Exercise instructions » Write out the line that holds "You are a computer-use agent. 399x868 pixels." together with every line that follows it to the end of the material below, exactly. Omit the pictures.

--- Extracted entries ---

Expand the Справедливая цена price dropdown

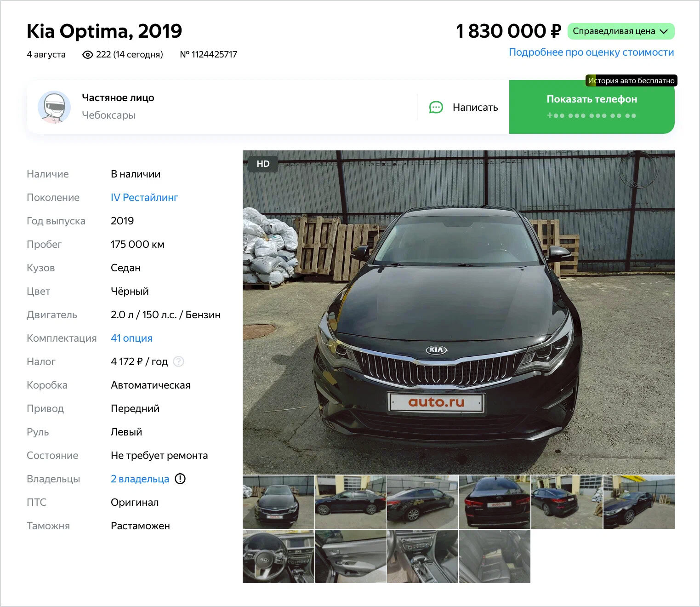621,31
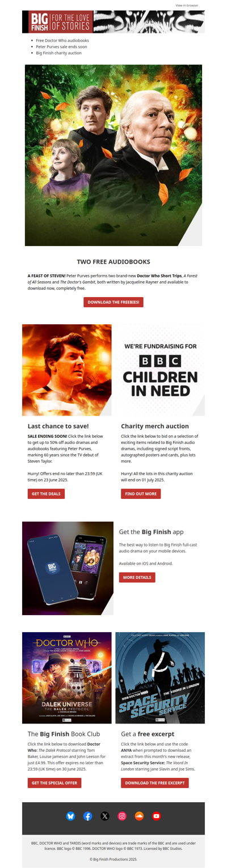227x868 pixels.
Task: Click Find Out More charity button
Action: coord(141,494)

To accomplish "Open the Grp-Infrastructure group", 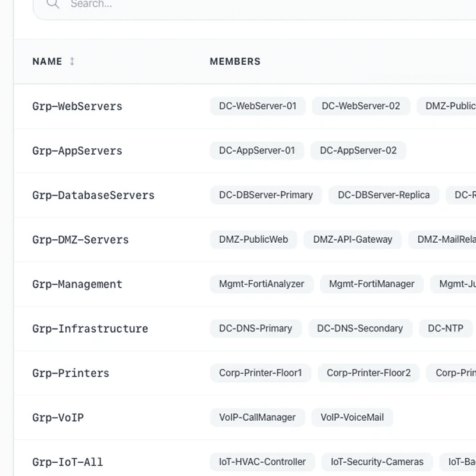I will coord(90,328).
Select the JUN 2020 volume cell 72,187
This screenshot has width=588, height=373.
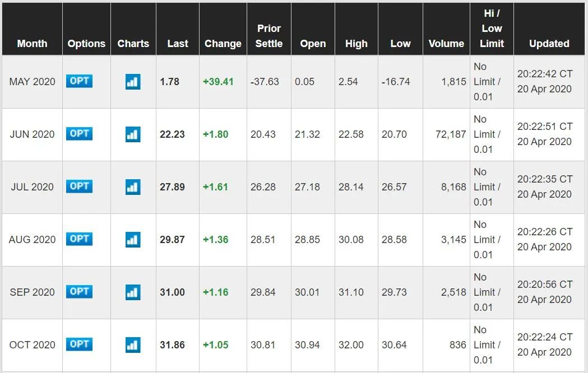451,134
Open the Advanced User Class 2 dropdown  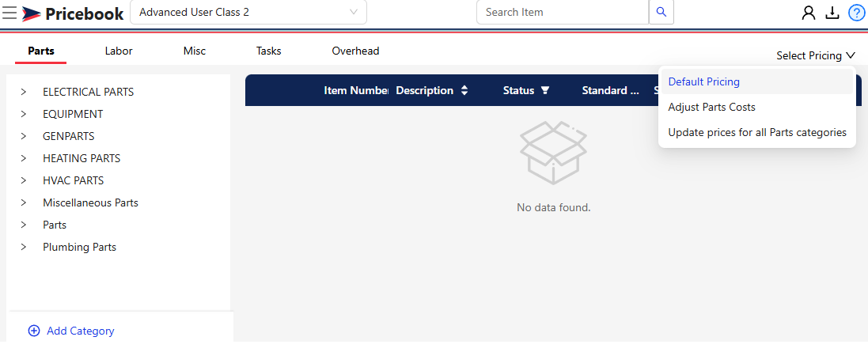click(248, 12)
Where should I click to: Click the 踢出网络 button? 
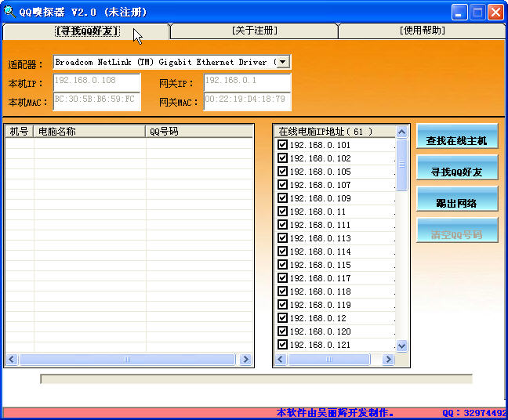[x=457, y=203]
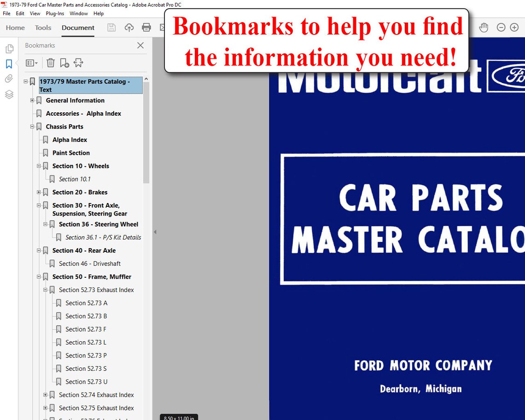This screenshot has width=525, height=420.
Task: Print the parts catalog
Action: click(x=146, y=27)
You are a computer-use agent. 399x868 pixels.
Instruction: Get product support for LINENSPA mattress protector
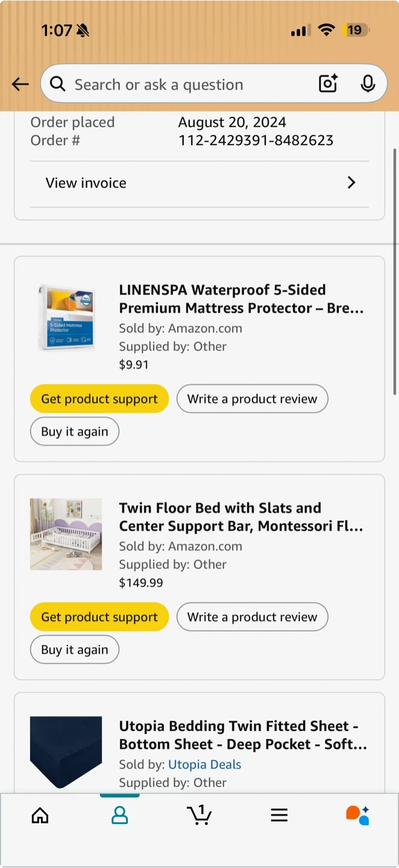click(99, 399)
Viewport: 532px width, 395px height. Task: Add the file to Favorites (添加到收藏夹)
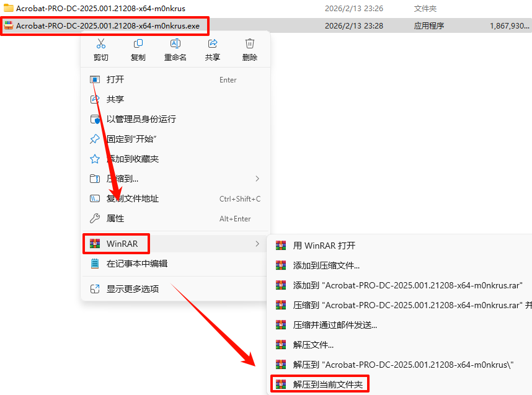coord(175,159)
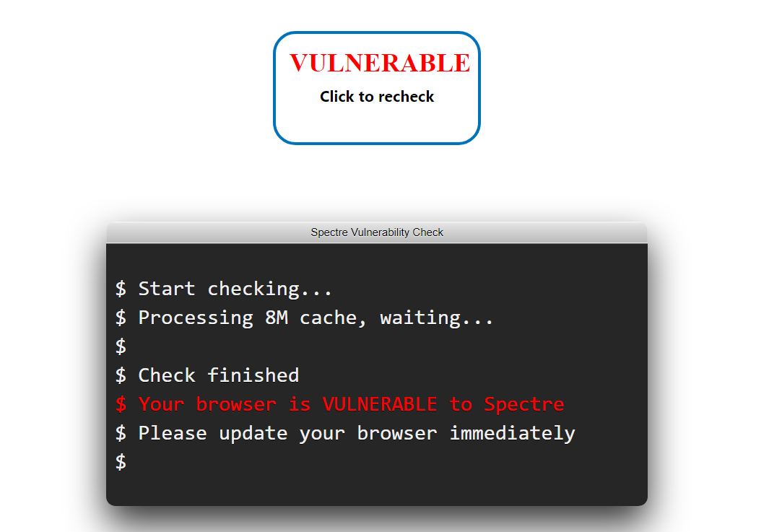Click the 'Check finished' terminal line
769x532 pixels.
click(x=207, y=375)

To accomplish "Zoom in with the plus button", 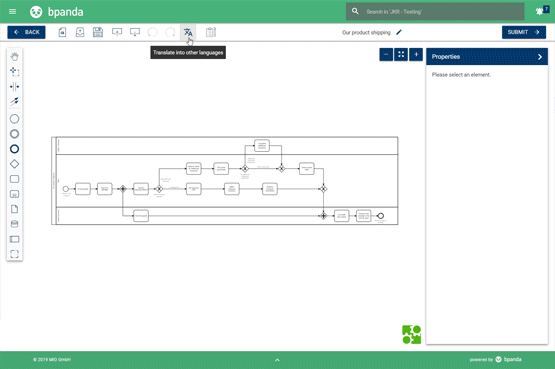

---

Result of this task »
You are a computer-use agent. 399x868 pixels.
Instruction: Get product support for LINENSPA mattress protector
click(99, 399)
Viewport: 532px width, 395px height. Task: Add the file to Favorites (添加到收藏夹)
coord(175,159)
Click the 'Check finished' terminal line
769x532 pixels.
click(x=207, y=375)

To accomplish "Zoom in with the plus button", 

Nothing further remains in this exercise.